If you've ever been a bridesmaid, you know it’s a bit of a mixed bag. On the one hand, getting to be a part of your friend’s wedding can be a really amazing and bonding experience — that is, if they aren’t a bridezilla who makes you stand up and read the schedule aloud to the rest of the bridal party as punishment for asking what time to set your alarm for — true story. (You know who you are, bridezilla.) But somewhere in the process, you may find yourself asking, "Why do bridesmaids wear matching dresses?" Especially when you're covered in turquoise tulle from head to toe and remembering you have to stand in front of 200 people wearing it, and be photographed so that moment is saved for forever. (Again... personal experience.) So, to get some insight on how this all began I did a little research, and the answer really shocked me.

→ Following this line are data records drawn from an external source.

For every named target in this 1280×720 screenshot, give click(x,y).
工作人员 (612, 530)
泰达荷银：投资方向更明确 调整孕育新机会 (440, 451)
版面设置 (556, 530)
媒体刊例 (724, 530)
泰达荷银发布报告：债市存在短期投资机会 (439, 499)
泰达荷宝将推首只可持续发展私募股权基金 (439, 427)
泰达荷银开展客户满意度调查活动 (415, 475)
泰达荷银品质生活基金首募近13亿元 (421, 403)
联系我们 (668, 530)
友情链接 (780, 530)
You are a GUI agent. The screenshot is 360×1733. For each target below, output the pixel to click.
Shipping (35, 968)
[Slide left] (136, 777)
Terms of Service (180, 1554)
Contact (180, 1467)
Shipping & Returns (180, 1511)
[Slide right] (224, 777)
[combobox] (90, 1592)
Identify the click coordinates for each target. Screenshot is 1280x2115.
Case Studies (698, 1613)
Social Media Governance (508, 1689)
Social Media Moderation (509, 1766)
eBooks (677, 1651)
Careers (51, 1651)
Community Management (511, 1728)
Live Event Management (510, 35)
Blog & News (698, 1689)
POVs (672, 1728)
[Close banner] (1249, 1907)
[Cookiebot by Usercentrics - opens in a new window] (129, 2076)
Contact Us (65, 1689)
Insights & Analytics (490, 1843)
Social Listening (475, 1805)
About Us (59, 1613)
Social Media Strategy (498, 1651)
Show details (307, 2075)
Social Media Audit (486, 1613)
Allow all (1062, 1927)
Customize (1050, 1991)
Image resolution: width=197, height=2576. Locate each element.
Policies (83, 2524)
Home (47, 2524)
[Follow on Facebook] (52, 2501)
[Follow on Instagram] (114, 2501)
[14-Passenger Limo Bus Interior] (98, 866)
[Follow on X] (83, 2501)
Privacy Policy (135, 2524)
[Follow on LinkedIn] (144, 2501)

While many modern wedding traditions, like diamond engagement rings, were created by the wedding industry to harvest that wedding dollar, the custom of the bridal party all wearing matching dresses isn't a new tradition created to torture your nearest and dearest gal pals. It actually dates back further — much further.
According to Mental Floss, the tradition of matching bridesmaids dresses is actually an ancient one. "Beginning around Ancient Roman times (when the idea of a bridal party first arose), bridesmaids would not only dress like each other, but also just like the bride, covering the altar with nearly indistinguishable ladies. And that was the point: the bridesmaids were decoys." Yep, the tradition of matching bridesmaids dresses was created to ward off ancient wedding crashers — both living, and (wait for it... ) dead.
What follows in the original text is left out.